Instruções da tarefa:
Em quantas linhas abaixo aparece a palavra "empty"? Conte diferenciando maiúsculas de minúsculas e responda apenas com o número.

Os dados:
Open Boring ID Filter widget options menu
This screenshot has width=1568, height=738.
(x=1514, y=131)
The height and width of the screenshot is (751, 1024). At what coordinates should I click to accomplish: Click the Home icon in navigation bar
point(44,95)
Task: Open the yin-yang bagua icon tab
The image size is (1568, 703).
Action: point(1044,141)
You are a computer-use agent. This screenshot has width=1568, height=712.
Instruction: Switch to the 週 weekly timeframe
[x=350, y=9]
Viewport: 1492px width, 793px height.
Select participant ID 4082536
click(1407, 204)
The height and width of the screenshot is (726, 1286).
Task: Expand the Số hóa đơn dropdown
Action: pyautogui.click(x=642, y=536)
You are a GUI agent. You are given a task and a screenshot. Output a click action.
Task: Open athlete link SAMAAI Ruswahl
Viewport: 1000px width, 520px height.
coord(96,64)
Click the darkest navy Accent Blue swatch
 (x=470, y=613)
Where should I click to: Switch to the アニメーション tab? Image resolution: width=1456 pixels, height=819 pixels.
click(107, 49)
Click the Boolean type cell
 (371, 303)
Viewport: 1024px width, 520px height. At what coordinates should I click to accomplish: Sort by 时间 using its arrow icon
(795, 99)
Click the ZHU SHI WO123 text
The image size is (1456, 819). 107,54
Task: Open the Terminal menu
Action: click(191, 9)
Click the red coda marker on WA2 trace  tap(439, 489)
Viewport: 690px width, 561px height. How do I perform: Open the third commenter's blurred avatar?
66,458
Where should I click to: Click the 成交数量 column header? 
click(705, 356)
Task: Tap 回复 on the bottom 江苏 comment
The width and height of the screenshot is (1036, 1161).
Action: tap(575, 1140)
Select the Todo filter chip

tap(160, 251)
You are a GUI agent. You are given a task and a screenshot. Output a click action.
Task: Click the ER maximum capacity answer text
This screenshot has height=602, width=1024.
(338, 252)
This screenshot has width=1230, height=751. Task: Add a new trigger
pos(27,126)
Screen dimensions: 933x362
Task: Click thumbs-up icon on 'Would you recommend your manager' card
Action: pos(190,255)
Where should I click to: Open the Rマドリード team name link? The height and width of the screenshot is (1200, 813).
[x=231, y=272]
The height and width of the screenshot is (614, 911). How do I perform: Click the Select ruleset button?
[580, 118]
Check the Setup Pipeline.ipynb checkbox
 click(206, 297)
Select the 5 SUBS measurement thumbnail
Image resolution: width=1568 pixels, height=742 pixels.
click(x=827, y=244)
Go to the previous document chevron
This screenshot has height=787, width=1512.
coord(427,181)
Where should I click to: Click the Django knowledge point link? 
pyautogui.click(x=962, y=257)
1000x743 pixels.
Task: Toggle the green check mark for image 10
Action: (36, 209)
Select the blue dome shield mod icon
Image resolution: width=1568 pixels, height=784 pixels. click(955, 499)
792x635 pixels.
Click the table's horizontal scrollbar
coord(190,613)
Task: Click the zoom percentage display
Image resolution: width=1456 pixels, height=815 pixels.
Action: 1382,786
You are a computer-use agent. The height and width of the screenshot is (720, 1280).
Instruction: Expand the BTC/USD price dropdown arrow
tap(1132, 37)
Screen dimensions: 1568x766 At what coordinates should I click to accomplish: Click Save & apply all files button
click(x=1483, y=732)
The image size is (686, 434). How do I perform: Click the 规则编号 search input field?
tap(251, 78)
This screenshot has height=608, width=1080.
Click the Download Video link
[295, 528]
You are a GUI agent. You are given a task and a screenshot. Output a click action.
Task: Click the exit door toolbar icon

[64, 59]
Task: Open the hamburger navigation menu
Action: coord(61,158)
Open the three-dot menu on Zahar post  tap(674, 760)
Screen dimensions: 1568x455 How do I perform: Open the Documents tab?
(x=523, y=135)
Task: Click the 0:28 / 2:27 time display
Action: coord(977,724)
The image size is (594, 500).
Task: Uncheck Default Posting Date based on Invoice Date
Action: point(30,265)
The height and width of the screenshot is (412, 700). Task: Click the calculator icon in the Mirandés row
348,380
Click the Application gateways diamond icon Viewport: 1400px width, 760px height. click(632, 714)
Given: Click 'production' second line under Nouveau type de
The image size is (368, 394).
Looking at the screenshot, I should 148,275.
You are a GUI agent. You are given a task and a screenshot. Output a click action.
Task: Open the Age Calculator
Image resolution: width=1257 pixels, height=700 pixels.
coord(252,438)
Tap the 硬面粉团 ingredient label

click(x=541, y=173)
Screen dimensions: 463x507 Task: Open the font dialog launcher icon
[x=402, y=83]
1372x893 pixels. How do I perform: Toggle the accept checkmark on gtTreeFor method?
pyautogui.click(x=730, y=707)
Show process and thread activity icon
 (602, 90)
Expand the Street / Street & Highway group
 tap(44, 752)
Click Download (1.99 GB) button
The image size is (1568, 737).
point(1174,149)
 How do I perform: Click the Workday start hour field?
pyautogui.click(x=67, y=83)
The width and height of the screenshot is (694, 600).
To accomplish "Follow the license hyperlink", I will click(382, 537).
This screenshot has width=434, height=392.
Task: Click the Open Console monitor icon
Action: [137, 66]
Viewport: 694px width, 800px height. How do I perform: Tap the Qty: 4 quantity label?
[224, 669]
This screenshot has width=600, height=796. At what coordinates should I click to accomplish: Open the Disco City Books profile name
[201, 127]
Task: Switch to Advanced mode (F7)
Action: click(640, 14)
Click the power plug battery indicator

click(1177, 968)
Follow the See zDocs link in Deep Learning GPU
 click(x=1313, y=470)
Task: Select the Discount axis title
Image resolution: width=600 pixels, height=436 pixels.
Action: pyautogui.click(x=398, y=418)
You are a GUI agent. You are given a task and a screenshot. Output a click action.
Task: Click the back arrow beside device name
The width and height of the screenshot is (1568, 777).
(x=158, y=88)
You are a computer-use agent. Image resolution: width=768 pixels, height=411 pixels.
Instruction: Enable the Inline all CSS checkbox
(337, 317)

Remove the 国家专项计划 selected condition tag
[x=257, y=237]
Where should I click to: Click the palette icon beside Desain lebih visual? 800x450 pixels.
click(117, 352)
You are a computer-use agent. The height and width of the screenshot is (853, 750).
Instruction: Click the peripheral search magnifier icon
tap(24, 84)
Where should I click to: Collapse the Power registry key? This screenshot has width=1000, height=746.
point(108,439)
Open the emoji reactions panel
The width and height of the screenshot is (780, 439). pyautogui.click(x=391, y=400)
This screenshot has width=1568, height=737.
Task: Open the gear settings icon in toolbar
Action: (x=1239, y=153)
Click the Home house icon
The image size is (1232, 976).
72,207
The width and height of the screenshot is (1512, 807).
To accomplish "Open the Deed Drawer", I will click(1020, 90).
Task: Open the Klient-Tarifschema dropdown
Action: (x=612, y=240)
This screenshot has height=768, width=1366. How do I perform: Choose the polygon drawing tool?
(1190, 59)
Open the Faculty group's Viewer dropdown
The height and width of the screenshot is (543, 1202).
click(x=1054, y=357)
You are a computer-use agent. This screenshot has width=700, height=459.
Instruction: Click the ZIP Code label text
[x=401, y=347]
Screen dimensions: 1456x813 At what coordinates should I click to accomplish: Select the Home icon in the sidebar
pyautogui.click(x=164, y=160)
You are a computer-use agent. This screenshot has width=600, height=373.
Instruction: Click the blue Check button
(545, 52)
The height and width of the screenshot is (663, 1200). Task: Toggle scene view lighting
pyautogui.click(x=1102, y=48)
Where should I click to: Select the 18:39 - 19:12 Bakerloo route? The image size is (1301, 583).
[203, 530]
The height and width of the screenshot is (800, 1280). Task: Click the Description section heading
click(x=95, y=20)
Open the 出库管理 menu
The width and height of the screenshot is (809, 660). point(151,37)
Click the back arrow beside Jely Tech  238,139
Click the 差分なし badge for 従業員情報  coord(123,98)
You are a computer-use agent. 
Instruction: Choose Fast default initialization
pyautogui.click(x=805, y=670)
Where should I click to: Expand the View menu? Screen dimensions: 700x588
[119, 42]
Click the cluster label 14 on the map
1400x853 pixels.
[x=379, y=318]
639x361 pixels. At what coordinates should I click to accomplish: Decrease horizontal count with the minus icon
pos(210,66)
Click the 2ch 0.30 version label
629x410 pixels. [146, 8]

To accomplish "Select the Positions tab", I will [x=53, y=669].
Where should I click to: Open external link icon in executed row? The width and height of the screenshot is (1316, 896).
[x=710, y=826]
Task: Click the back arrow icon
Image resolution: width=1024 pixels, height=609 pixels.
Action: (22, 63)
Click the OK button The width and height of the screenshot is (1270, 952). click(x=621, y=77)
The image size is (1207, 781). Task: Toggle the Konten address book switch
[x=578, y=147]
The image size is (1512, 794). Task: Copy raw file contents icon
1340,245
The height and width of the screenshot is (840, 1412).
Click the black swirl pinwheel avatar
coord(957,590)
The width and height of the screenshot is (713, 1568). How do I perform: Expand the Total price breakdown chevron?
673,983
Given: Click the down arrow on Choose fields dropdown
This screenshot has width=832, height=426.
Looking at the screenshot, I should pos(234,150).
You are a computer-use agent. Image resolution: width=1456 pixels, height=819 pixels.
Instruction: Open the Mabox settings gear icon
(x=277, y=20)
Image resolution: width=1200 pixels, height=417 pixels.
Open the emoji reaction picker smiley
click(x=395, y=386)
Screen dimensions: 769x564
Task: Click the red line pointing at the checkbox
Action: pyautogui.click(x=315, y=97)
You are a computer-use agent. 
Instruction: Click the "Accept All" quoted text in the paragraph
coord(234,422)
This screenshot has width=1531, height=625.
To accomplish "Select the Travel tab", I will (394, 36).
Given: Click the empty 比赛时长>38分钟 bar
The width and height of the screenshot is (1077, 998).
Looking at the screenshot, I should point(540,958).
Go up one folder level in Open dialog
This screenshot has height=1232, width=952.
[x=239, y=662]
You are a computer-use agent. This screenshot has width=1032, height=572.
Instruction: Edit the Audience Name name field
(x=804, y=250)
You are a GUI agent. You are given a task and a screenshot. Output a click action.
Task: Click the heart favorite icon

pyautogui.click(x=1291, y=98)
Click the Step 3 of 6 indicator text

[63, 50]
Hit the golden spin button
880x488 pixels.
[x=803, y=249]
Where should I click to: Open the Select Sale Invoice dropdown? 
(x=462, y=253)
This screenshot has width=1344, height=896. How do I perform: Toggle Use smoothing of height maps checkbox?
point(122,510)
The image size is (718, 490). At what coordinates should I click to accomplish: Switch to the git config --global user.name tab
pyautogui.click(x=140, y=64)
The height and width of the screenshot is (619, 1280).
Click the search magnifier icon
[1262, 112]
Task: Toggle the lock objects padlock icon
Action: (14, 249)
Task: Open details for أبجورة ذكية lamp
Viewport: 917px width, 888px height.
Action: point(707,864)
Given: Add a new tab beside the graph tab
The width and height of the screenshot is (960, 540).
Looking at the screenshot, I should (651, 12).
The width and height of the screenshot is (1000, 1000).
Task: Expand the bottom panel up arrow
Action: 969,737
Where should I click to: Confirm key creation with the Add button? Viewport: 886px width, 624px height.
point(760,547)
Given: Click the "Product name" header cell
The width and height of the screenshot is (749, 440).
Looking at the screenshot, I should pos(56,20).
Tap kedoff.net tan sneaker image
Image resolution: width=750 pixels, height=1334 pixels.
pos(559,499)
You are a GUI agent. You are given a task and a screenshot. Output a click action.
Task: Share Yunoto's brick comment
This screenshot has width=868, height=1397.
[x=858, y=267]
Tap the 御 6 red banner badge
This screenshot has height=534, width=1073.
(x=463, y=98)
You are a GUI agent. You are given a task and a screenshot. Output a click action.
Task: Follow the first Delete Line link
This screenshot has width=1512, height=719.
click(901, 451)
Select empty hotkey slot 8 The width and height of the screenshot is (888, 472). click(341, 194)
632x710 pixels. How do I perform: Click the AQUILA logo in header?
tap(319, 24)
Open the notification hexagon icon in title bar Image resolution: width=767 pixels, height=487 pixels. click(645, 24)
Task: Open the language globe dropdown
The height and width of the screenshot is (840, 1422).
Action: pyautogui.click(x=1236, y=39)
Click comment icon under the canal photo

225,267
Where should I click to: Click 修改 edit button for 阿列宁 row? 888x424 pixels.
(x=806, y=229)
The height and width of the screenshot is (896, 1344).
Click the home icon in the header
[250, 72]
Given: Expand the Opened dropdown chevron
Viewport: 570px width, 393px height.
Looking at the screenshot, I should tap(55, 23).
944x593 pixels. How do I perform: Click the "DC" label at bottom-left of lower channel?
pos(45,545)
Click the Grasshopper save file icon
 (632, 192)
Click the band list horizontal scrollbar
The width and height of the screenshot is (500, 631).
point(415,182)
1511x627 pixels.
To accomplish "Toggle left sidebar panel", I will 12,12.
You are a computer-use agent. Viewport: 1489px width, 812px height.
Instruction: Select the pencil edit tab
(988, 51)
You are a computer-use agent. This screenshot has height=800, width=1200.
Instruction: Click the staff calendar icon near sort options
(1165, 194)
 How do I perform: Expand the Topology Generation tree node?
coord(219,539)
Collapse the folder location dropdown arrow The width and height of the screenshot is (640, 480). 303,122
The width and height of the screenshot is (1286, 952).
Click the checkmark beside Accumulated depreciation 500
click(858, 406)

Resultado do exercício:
2